En la tibia brisa de Leblon, Rio de Janeiro, una casa abierta al mar alberga jam sessions nocturnas. Caetano Veloso, a sus 82 años, observa con una sonrisa el bullicio de músicos que entrelazan sambas ancestrales y acordes de guitarras eléctricas. Su presencia —delgada, vestida de blanco, ojos tras lentes de alambre— es un imán silencioso. Aquí, en este apartamento donde el Cristo de Corcovado asoma en la distancia, late el corazón de un artista que transformó la música brasileña en un acto de resistencia poética y política.
Nacido en 1942 en Santo Amaro, Bahia, Veloso creció entre tambores de candomblé, radionovelas y el eco de João Gilberto. Aquel adolescente que lloraba escuchando Georgia on My Mind de Ray Charles pronto descubriría que su verdadero «trabajo era traducir» la esencia de Bahia: esa tierra donde, como él mismo dice, «Bahia es Bahia», un universo irrepetible de sincretismos africanos, indígenas y portugueses. A los 17 años, Chega de Saudade de Gilberto lo impactó como un relámpago: la bossa nova era un «sonido antiguo y nuevo» que fusionaba elegancia y melancolía. Pero Caetano no quería repetir; quería revolucionar.
En 1968, mientras Brasil se ahogaba bajo la dictadura militar, Veloso y un grupo de «bahianos rebeldes» —Gilberto Gil, Gal Costa, Os Mutantes— lanzaron Tropicália: ou Panis et Circenses. El disco fue un manifiesto sonoro: mezclaba guitarras psicodélicas con marchinhas de carnaval, poesía concreta con letras subversivas. En la portada, parodiaban a los Beatles de Sgt. Pepper: un collage de Brasil como circo político.
Ese mismo año, en el III Festival Internacional da Canção, Veloso saltó al escenario con un traje de plástico verde y collares de dientes de animal. Los estudiantes de izquierda, que esperaban consignas revolucionarias, lo abuchearon al ritmo distorsionado de Os Mutantes. Entonces ocurrió lo inesperado: detuvo la música y gritó: «¡Si en política son como en estética, estamos perdidos!». La canción se titulaba É Proibido Proibir («Prohibido prohibir»). Meses después, la dictadura lo encarcelaría junto a Gil, cortándole el pelo «para desvirilizarlo», y los exiliaría a Londres.
En Londres (1969-1972), Veloso compuso canciones en inglés llenas de saudade (London, London), pero también abrazó el rock y el reggae. A su regreso, ya era un símbolo de la Música Popular Brasileira (MPB), un género que él ayudó a definir: sofisticado, híbrido y siempre político. Sus letras exploraban desde la identidad (Alegria, Alegria) hasta la cosmogonía (Terra): «La poesía puede arrojar mundos al mundo», escribió en Livros.

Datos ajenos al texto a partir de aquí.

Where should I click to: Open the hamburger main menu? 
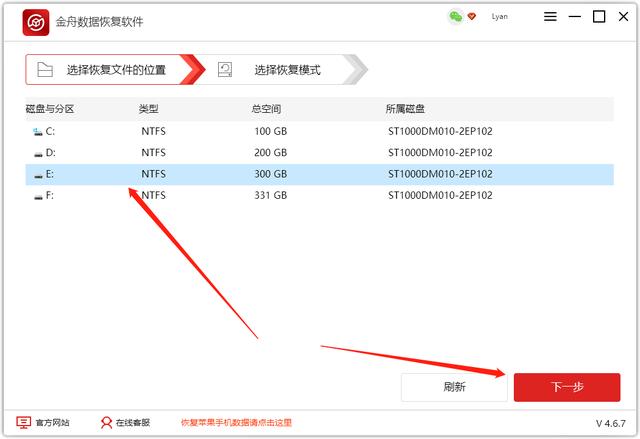551,17
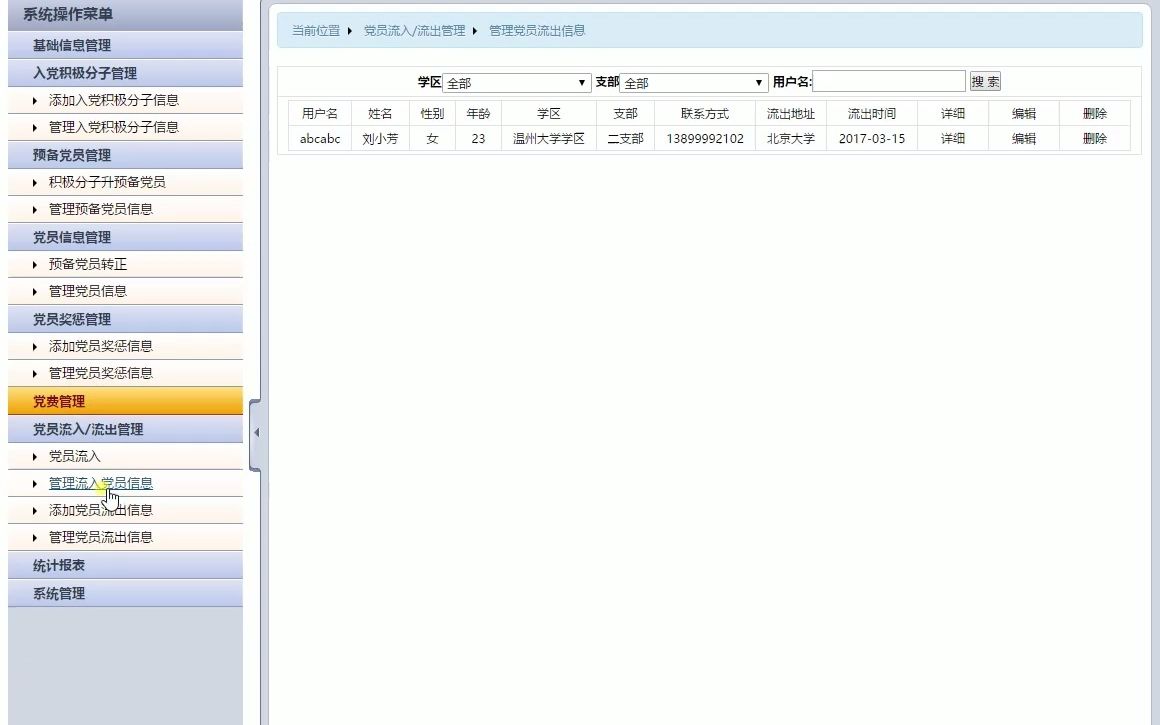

En los 80, mientras Brasil transitaba hacia la democracia, Veloso se convirtió en puente entre generaciones: apadrinó bandas de rock brasileño, dirigió películas y hasta protagonizó un programa de TV con Chico Buarque. Su voz, «líquida e hipnótica», según David Byrne, conquistó a Madonna, Almodóvar (para quien compuso en Hable con Ella) y a Nirvana (que versionó Sozinho).
Hoy, con 50 álbumes y 9 Latin Grammys, Veloso sigue siendo «un abejorro rebelde». En 2019, cuando un obispo bolsonarista ridiculizó su activismo, respondió con un discurso ardiente: «¡Basta de fascismo!», clamó tras el asesinato del capoeirista Moa do Katendê. Su canción Meu Coco («Mi coco»), grabada en la misma casa de Leblon durante la pandemia, es un samba-rock que desafía el olvido: «Sin samba no se puede», canta, mientras sus hijos —Moreno, Zeca y Tom— heredan su insomnio creativo.
«Caetano es Brasil: complejo, bello y resistente» —dijo una vez Gilberto Gil. Su obra, tejida con hilos de bahía, rock y poesía, sigue recordándonos que en América Latina, la música no es solo arte: es memoria, denuncia y abrazo.